> **AIM OF THE TASK**
The copy should begin at the line containing "Viewport: 801px width, 397px" and end at the last line of the material. Please reproduce those lines exactly and keep pictures out.

··· THE DATA

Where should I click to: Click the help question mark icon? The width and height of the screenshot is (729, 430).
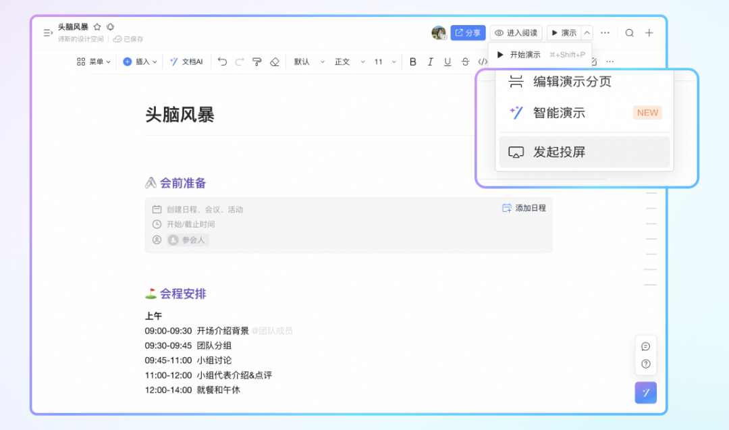click(645, 364)
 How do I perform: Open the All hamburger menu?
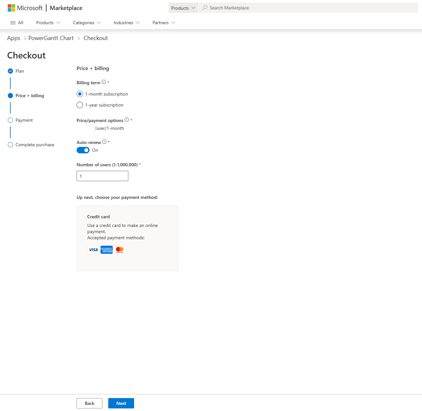click(17, 23)
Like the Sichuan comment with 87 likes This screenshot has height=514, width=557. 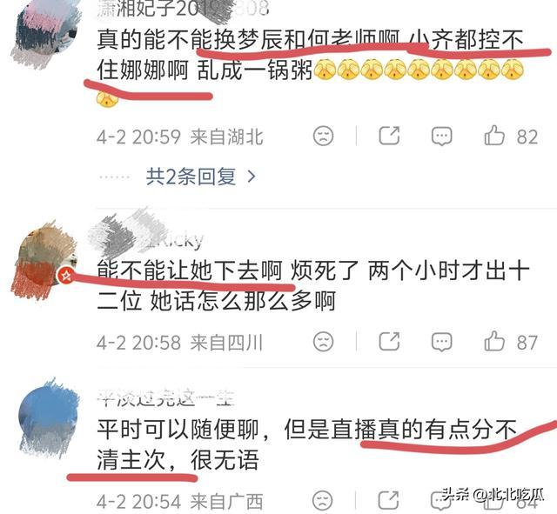(494, 342)
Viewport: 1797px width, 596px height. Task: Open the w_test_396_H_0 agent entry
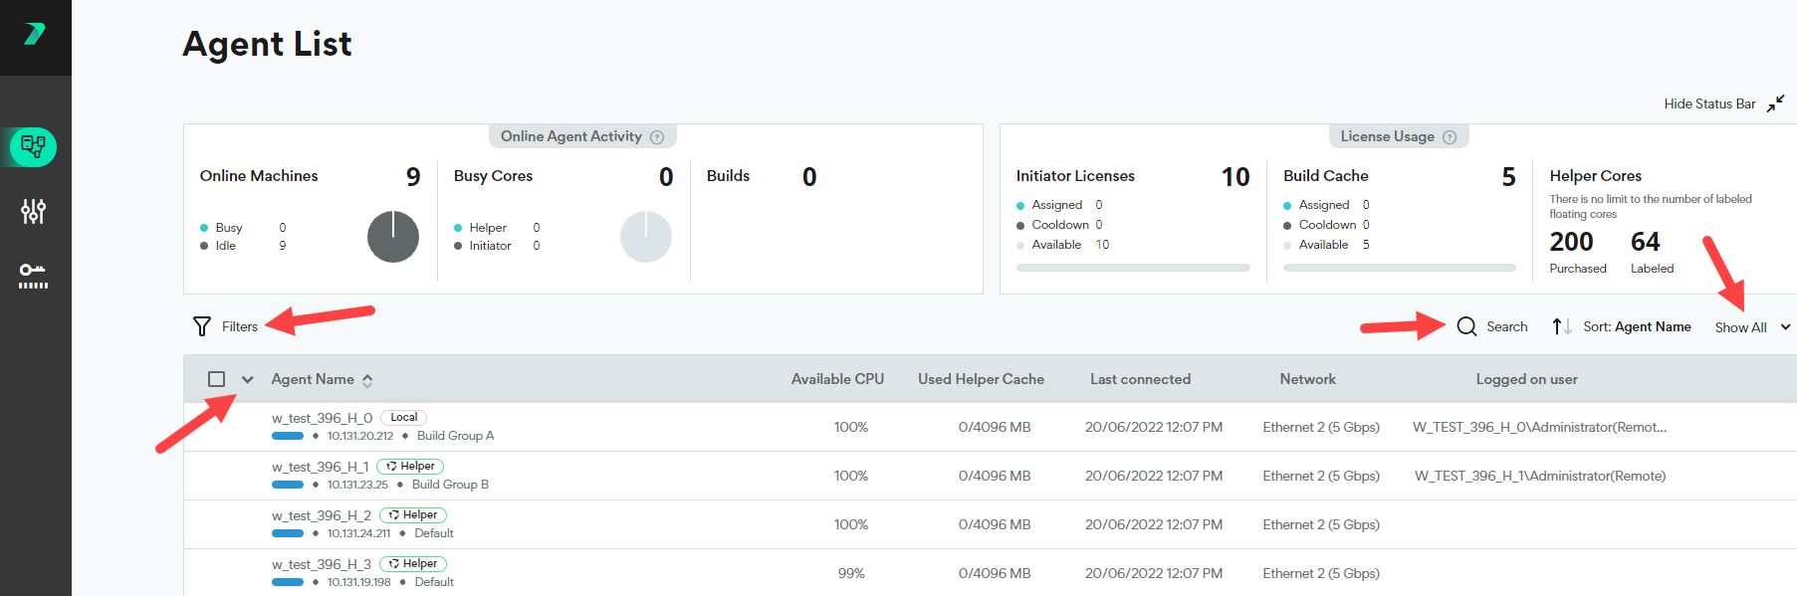tap(322, 418)
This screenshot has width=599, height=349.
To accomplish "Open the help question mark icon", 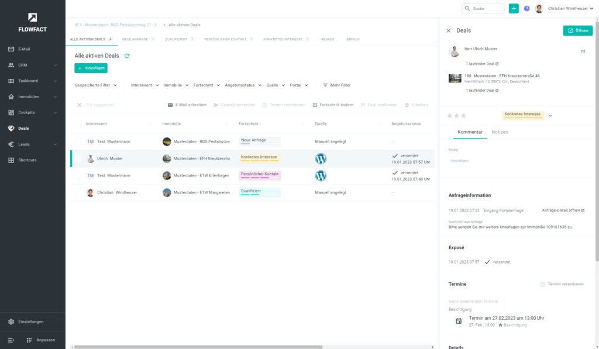I will 526,9.
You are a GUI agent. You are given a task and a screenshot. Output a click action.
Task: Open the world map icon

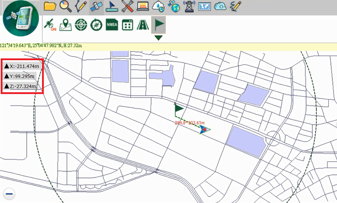coord(205,6)
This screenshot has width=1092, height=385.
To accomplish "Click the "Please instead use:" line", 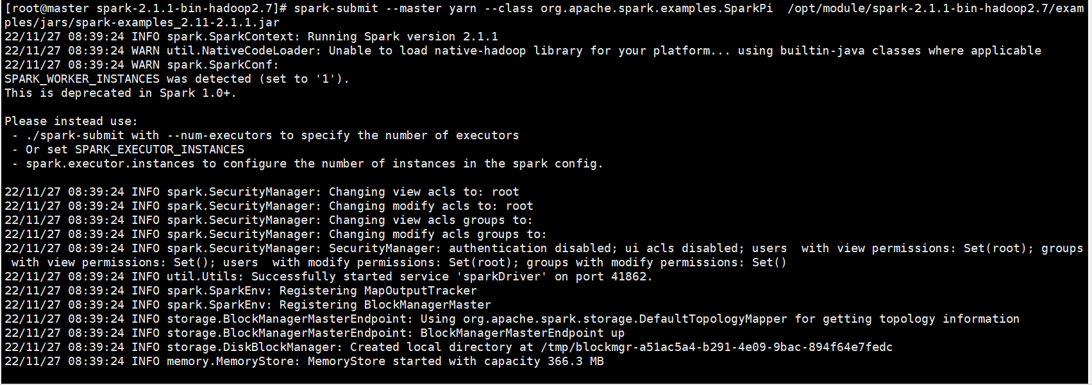I will 71,121.
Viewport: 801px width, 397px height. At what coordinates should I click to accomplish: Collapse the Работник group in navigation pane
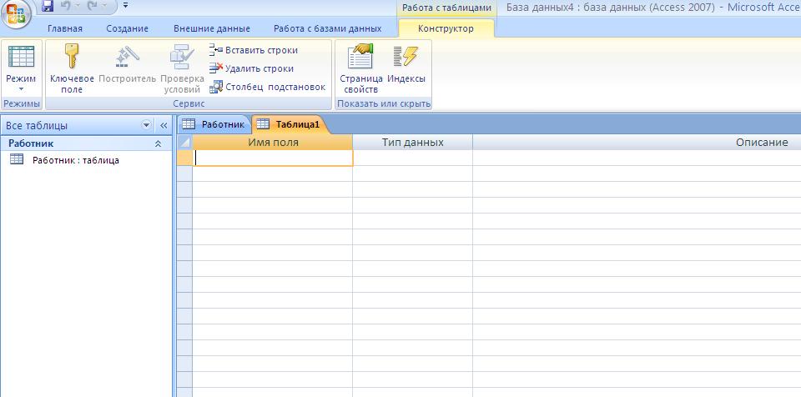tap(158, 144)

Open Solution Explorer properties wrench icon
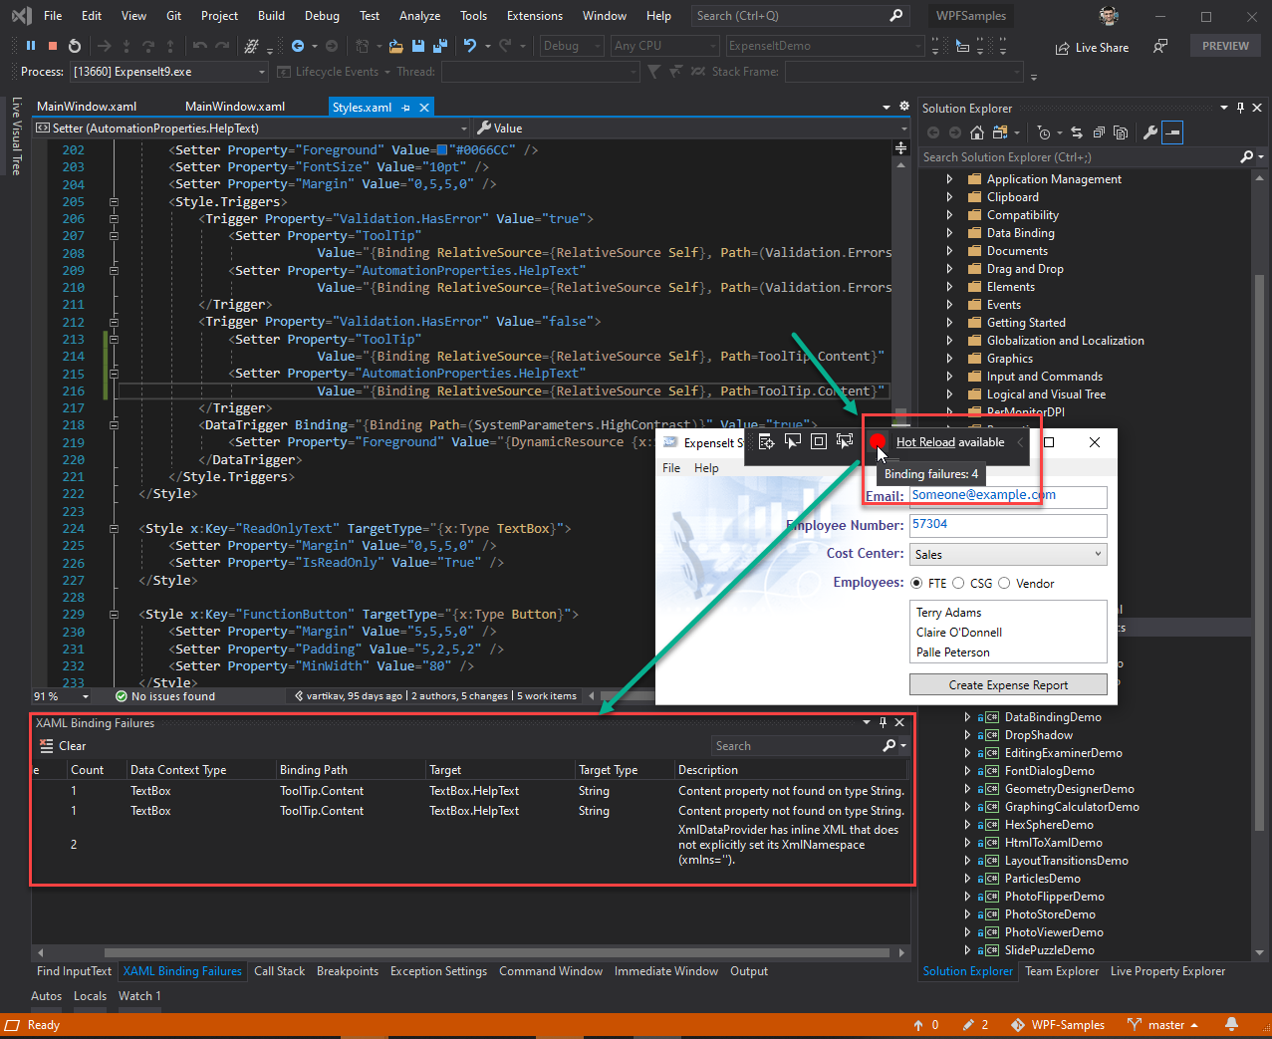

······

> **TASK OUTPUT**
Viewport: 801px width, 397px height. At what coordinates should I click to accomplish: Collapse the Работник group in navigation pane
tap(158, 144)

Open Solution Explorer properties wrench icon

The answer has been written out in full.